● Document:
___

# Computer Vision

## Image Representation

__Gradient descent__ is a a mathematical way to minimize error in a neural network. More information on this minimization method can be found [here](https://en.wikipedia.org/wiki/Gradient_descent).

__Convolutional neural networks__ are a specific type of neural network that are commonly used in computer vision applications. They learn to recognize patterns among a given set of images. If you want to learn more, refer to [this resource](https://ujjwalkarn.me/2016/08/11/intuitive-explanation-convnets/), and we'll be learning more about these types of networks, and how they work step-by-step, at a different point in this course!

### Images as Numerical Data
Every pixel in an image is just a numerical value and, we can also change these pixel values. We can multiply every single one by a scalar to change how bright the image is, we can shift each pixel value to the right, and many more operations!

__Treating images as grids of numbers is the basis for many image processing techniques.__

Most color and shape transformations are done just by mathematically operating on an image and changing it pixel-by-pixel.

### Color Images
Color images are interpreted as 3D cubes of values with width, height, and depth!

The depth is the number of colors. Most color images can be represented by combinations of only 3 colors: red, green, and blue values; these are known as RGB images. And for RGB images, the depth is 3!

It’s helpful to think of the depth as three stacked, 2D color layers. One layer is Red, one Green, and one Blue. Together they create a complete color image.

### Importance of Color
In general, when you think of a classification challenge, like identifying lane lines or cars or people, you can decide whether color information and color images are useful by thinking about your own vision.

If the identification problem is easier in color for us humans, it’s likely easier for an algorithm to see color images too!

### OpenCV
[OpenCV](https://opencv.org/) is a popular computer vision library that has meany built in tools for image analysis and understanding!

___

● Extracted data:
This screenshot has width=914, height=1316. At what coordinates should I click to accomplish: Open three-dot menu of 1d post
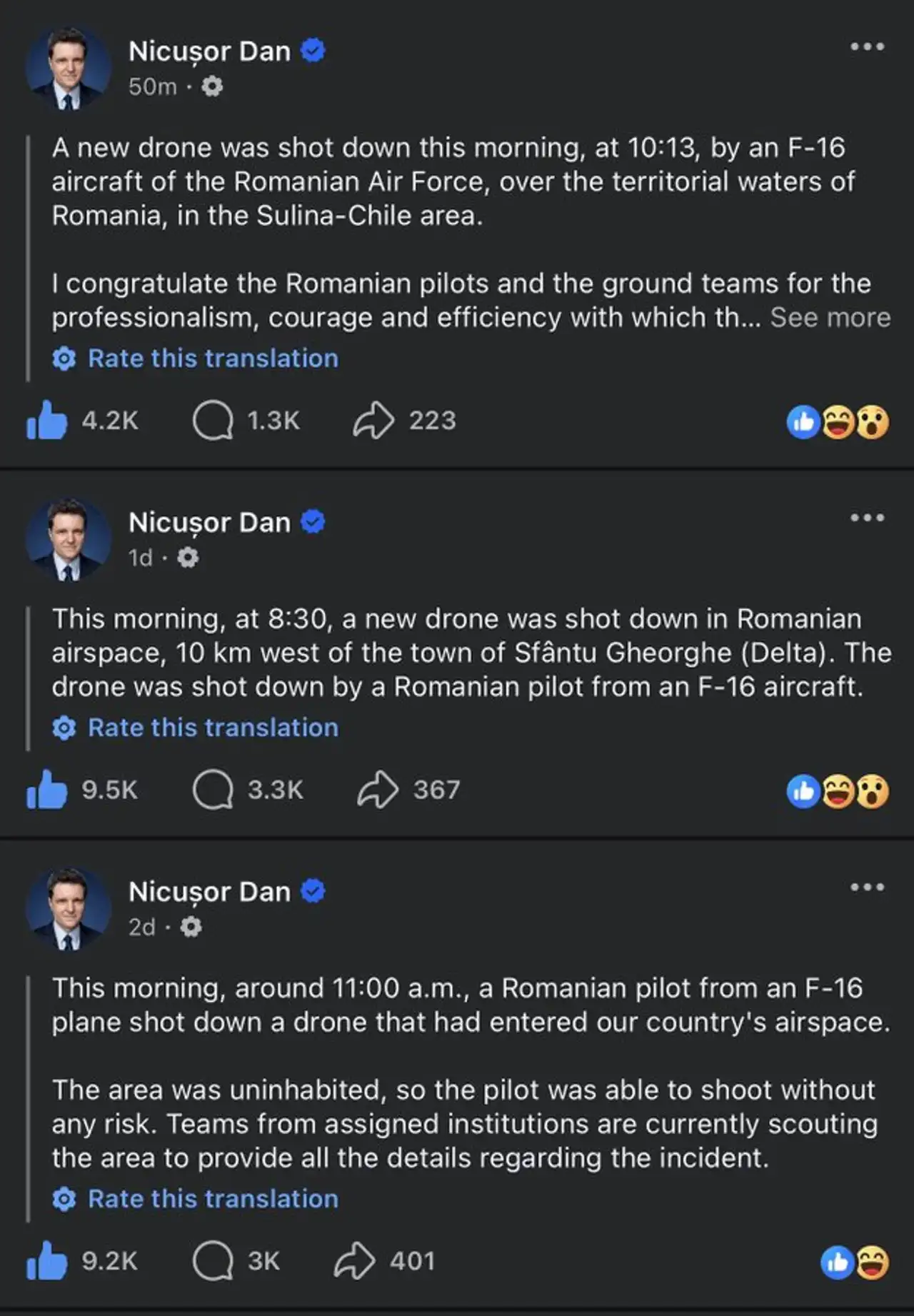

___

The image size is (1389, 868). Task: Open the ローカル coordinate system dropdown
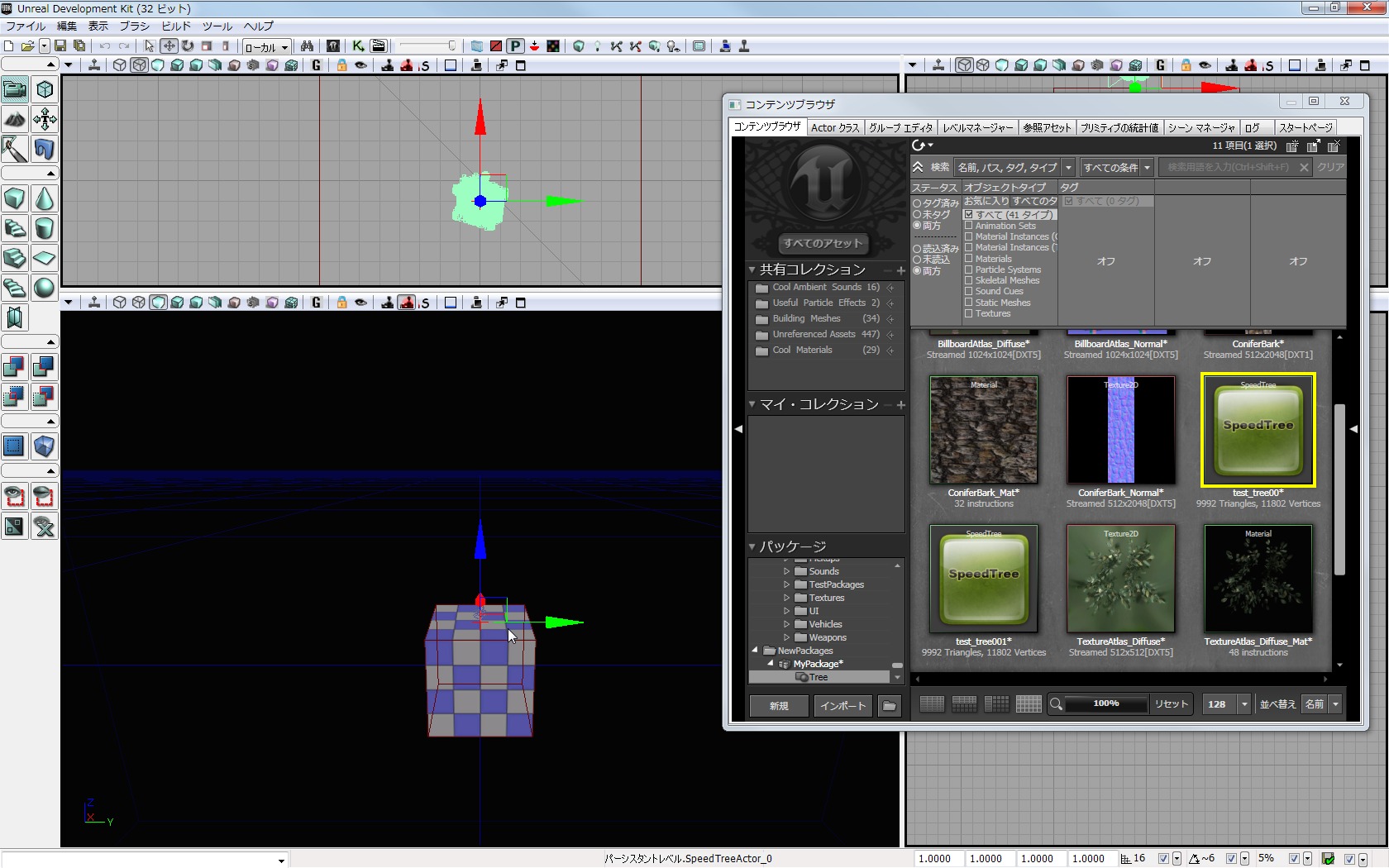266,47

___

● Directive 1: Reproduce the passage of the computer vision notes that opens with the words containing "### Images as" and closes with "changing it pixel-by-pixel.".
● Directive 2: According to the computer vision notes, what is the depth of an RGB image?
Work from the computer vision notes alone, without consulting the listing.

● Full answer 1:
### Images as Numerical Data
Every pixel in an image is just a numerical value and, we can also change these pixel values. We can multiply every single one by a scalar to change how bright the image is, we can shift each pixel value to the right, and many more operations!

__Treating images as grids of numbers is the basis for many image processing techniques.__

Most color and shape transformations are done just by mathematically operating on an image and changing it pixel-by-pixel.

● Full answer 2: The depth of an RGB image is 3.